- _GIVEN TEXT_:
Vietnam fuel prices hit highest since 2022 as Middle East conflict chokes oil supply

RON 95-III gasoline, the most widely used grade, rose 21% or VND4,700 (18 cents) to VND27,040 ($1.03) per liter from 3 p.m., matching levels last seen in July 2022 during the post-pandemic price shock. E5 RON 92 climbed VND3,780, or 17.6%, to VND25,220.

Diesel surged past VND30,000 per liter for the first time since June 2022, reaching VND30,230. Kerosene saw the steepest increase at VND8,490 per liter, rising to VND35,090, while mazut reached VND21,320 per kilogram.

The adjustment came earlier than Vietnam’s regular Thursday pricing schedule after the government issued Resolution 36 on March 6, introducing a flexible mechanism that triggers immediate price changes when the base price rises 7% or more in a single day. The inter-ministry pricing panel did not draw on the fuel price stabilization fund despite it still having a surplus of nearly VND6 trillion.

Global refined fuel prices have skyrocketed since the U.S. and Israel launched strikes on Iran on Feb. 28, setting off a chain of retaliatory attacks across the Persian Gulf that has crippled energy infrastructure and shipping. Between March 5 and 6 alone, the average price of a barrel of RON 95 gasoline jumped $24.2 to $116.2, while diesel and kerosene each climbed 36%, according to the Ministry of Industry and Trade.

Qatar has declared force majeure and halted liquefied natural gas production after Iranian drone strikes on its Ras Laffan facility. Israel has shut down its largest gas fields, Leviathan and Karish. Saudi Arabia’s Ras Tanura refinery, the largest in the Middle East with a capacity of 550,000 barrels per day, has been closed since a drone strike on March 2.

- _TASK INSTRUCTIONS_:
According to the fuel price article, what price per liter did diesel reach?

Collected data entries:

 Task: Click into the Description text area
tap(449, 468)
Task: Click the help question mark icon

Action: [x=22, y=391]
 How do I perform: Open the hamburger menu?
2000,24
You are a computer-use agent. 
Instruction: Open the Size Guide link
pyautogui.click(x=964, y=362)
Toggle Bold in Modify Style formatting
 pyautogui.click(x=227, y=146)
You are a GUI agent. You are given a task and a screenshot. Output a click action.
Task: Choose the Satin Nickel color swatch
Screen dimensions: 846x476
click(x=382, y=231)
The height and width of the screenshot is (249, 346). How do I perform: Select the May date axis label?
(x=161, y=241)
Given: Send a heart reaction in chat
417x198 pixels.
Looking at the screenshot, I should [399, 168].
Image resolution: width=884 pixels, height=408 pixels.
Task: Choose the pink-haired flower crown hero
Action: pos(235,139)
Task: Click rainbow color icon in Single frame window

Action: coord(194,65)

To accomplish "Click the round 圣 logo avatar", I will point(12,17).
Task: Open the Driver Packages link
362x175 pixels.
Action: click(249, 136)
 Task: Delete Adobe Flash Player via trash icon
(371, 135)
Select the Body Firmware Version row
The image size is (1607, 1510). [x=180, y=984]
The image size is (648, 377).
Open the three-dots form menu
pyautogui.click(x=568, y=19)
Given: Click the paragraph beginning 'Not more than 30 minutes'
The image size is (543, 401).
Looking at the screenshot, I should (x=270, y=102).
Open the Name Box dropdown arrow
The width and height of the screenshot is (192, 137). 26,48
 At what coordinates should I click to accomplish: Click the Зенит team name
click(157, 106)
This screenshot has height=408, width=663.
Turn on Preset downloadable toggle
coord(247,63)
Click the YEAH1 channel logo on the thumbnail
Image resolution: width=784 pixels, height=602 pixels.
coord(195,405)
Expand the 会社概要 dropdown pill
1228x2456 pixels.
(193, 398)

- _TASK RESULT_:
VND30,230 per liter.